—Su… —Se revuelve en la almohada, a mitad de camino hacia el mundo onírico—. Sushi. Comí sushi y luego… ese puto Nemo me partió el corazón.

Ahora sé qué era la cosa rosada que regurgitó. Aunque no entiendo lo que trata de decirme, creo a Nemo no le gustó que alguien se almorzara a su familia.

Teo ríe y me rodea los hombros con un brazo para guiarme fuera. Cierro la habitación con llave y la deslizo bajo la puerta como de costumbre. Empecé a hacer esto hace casi cuatro años, cuando entramos a la universidad. Al principio solía quedarme con ella, pero cuando se volvió algo habitual tuve que encontrar otra forma de cuidarla. No podía pasarme todos los fines de semanas siendo su niñera.
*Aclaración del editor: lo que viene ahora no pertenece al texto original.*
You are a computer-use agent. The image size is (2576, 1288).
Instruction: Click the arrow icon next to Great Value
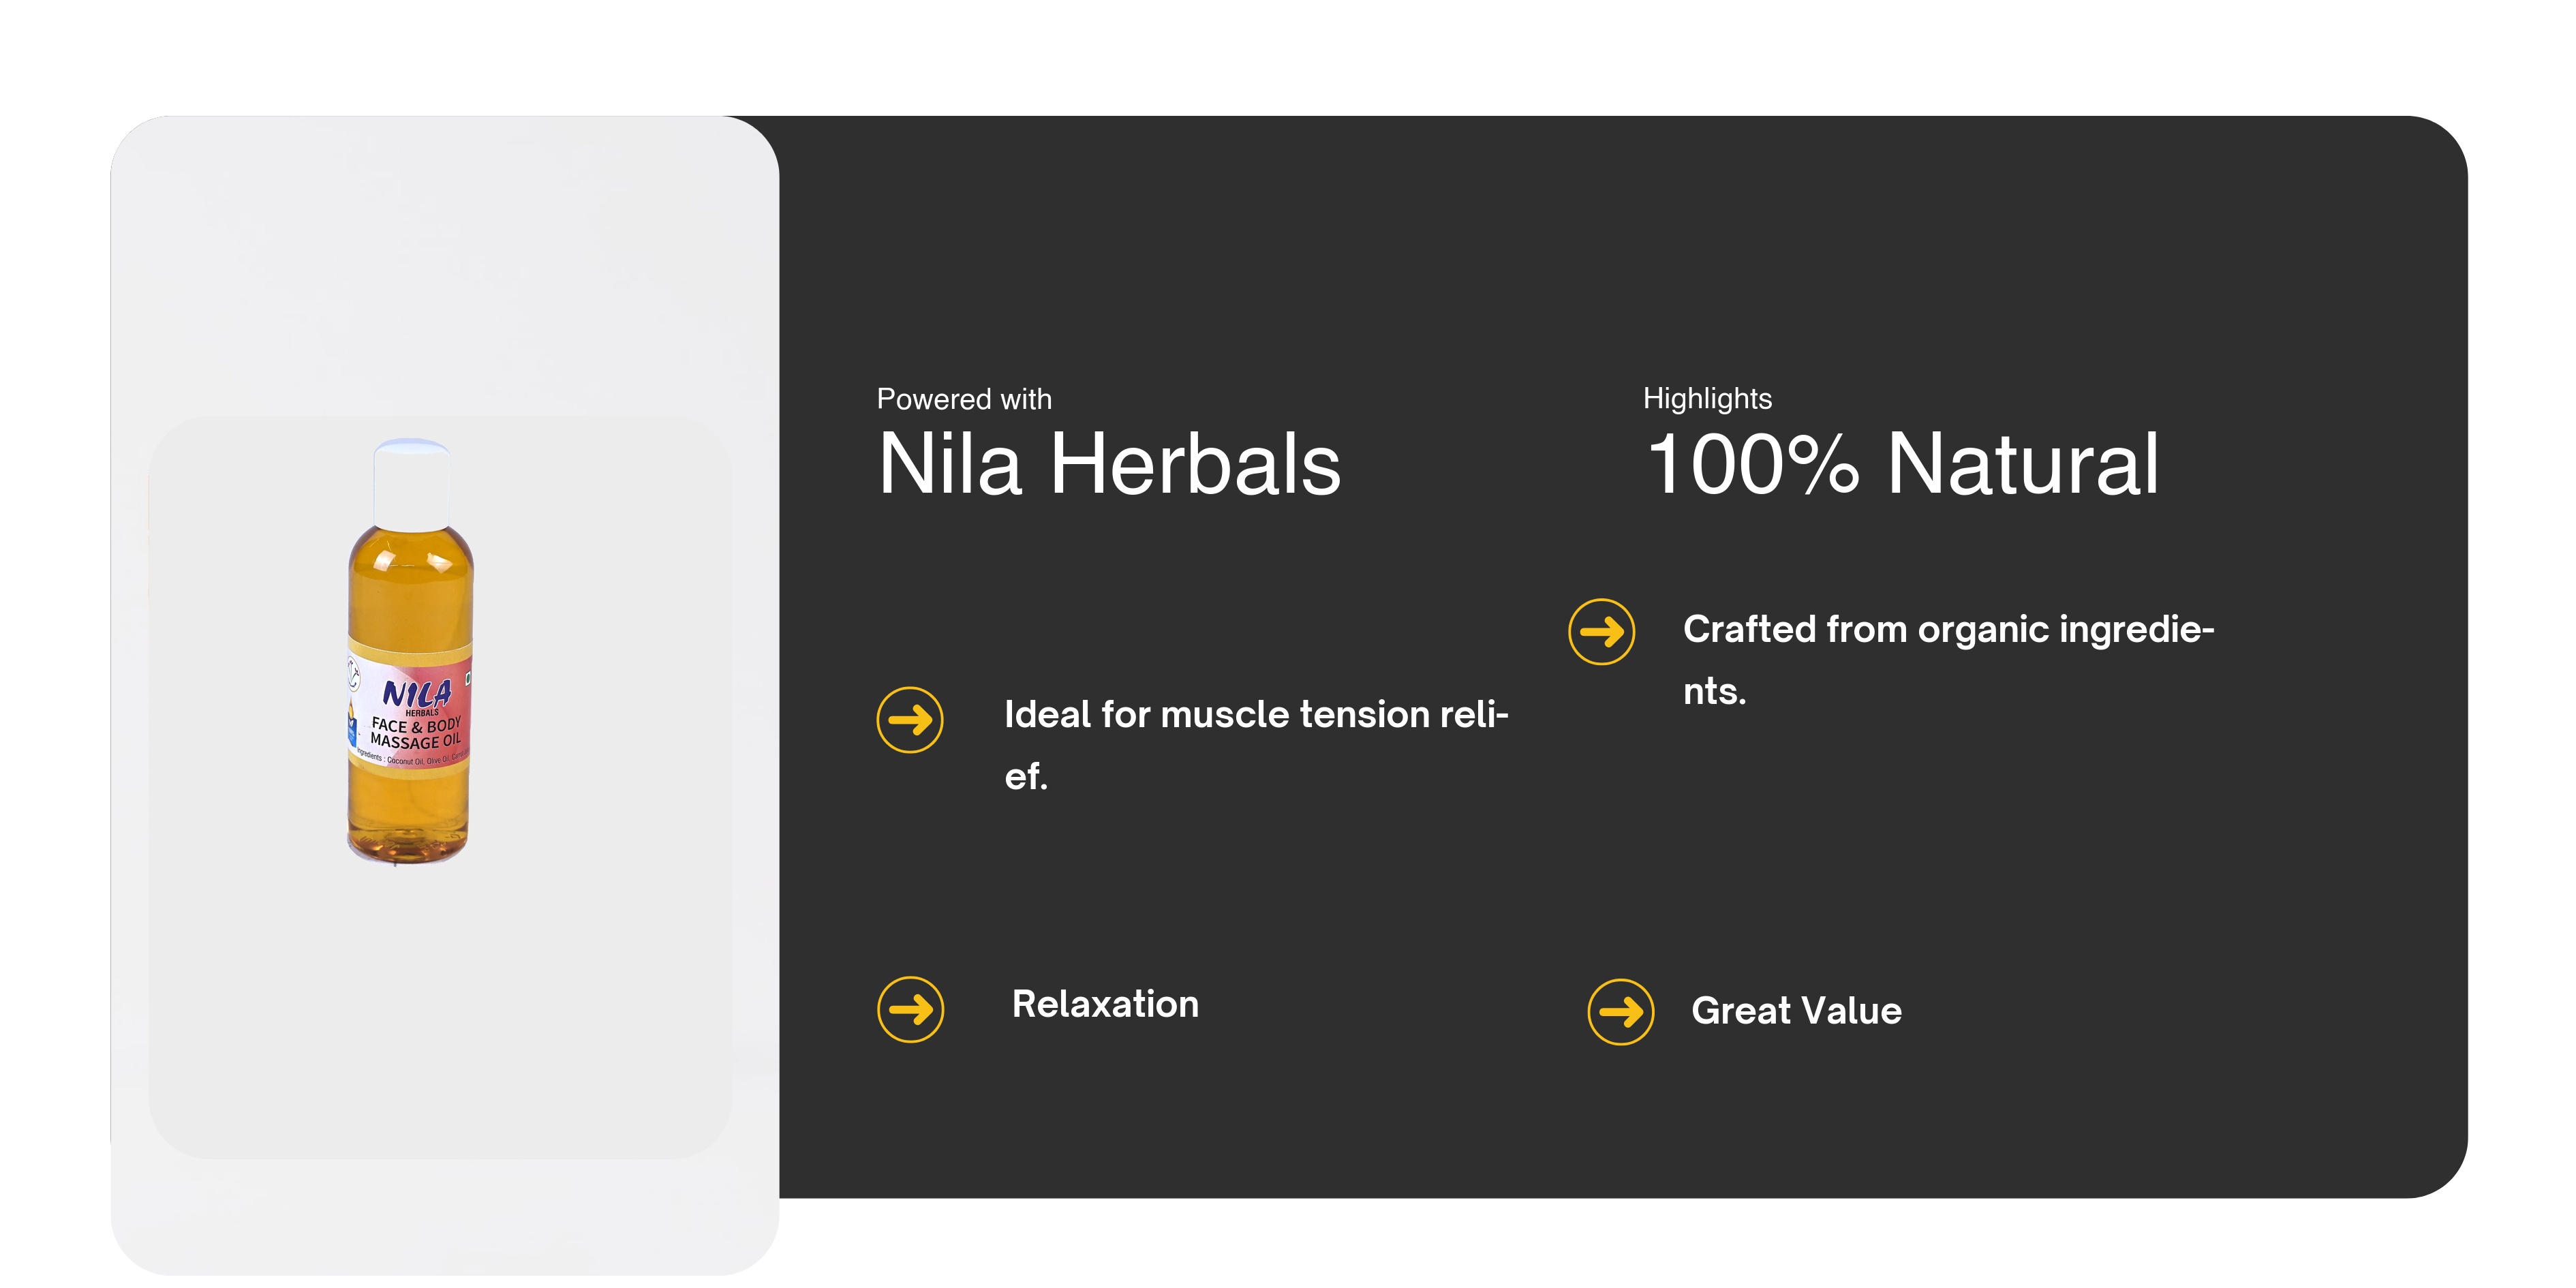pos(1620,1012)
Debía descansar si quería rendir bien mis exámenes, así que desarrollé un método: ella me llama cuando está muy ebria, cruzo el campus, la meto en la cama y la encierro.

Sí, suena horrible, pero la idea de dejarla en la vulnerabilidad de la embriaguez y el sueño en una casa llena de hombres ebrios no me gusta.

Además, suele enviarme un mensaje apenas despierta. Si ese mensaje no llega, al otro día trepo por la ventana para asegurarme de que sigue respirando y quejándose de su poca suerte en el amor.

—¿Cuál era el plan que tenían? —pregunta Teo mientras descendemos las escaleras y entrelazo mis dedos con los de la mano que cuelga de mi hombro.

Suspiro.

—Que por una vez fuera yo la que se divirtiera, creo.

Me suelta y frena un escalón debajo del que estoy parada, por lo que sus ojos quedan a la altura de los míos. Son redondeados y del mismo color que los de Brie, con la injusta diferencia de que los suyos tienen pestañas gruesas y extensas, mientras que mi amiga usa más rimel que papel higiénico en su día a día.

No sé por qué la mayoría de los hombres tienen pestañas más bonitas que las que nos tocan a la población femenina, ¿no les alcanzaba con la ventaja de poder mear de pie?

—No —advierto al contemplar la idea que comienza a curvar sus labios cuando me señala con el índice—. Doy por perdida la noche, pero gracias por la oferta. —Me escabullo por un costado—. Netflix me está esperan…

Se apresura a pasarme y me obstruye el paso con una mano en el barandal y la otra en la pared.

—¡Por favor, Virgi! Netflix no se irá a ninguna parte... Bueno, al menos mientras sigas pagando el servicio, pero ese no es el punto. —Ladea la cabeza, exponiendo el tatuaje en su cuello: es la mitad de un pequeño corazón roto. La otra mitad la tiene la hater de Nemo—. Te conozco hace años y nunca te escuché decir que querías estar por voluntad propia en una fiesta. Mi hermana puede ser un soldado caído, pero Teodoro no dejará una misión incompleta.

Me cruzo de brazos, sin ceder a pesar de que me parece adorable cuando habla de sí mismo en tercera persona, pero entonces hace ese estúpido puchero y me muerdo el labio, indecisa. Aprovecha mi duda para dejar que su sonrisa se amplíe hasta que aparecen sus hoyuelos. Entonces, me contagia el gesto y ya no hay vuelta atrás porque sale corriendo como un niño al que acaban de decirle que Santa Claus estacionó su trineo fuera.

Me dejo caer en la escalera mientras espero y siento una punzada de envidia al observar alrededor. Hallo a la mitad de las personas en plena danza de cortejo, como los pavos reales: miradas a escondidas, traseros que se apoyan disimuladamente donde no deben, aleteo de pestañas provocativos, manos presionadas sobre muslos, bíceps y en espaldas bajas, rodillas que tintinean unas contra las otras y dedos que se rozan. Eso hace la gente sutil, luego están los que se comen la boca contra la pared, al estilo Brie.

O los que se drogan, como Ranjit. Está tirado en el piso moviendo los brazos y las piernas como si pudiera hacer un ángel de nieve.

Teo regresa con un paquete de seis latas. No me gusta la cerveza, pero prometí que no sería quisquillosa: cualquier bebida con graduación alcohólica es bienvenida a arruinar mi hígado esta noche. Hasta ahora tomé dos y no he perdido ni una pizca de dignidad —el cual era el objetivo del plan—, así que acepto la que abre para mí.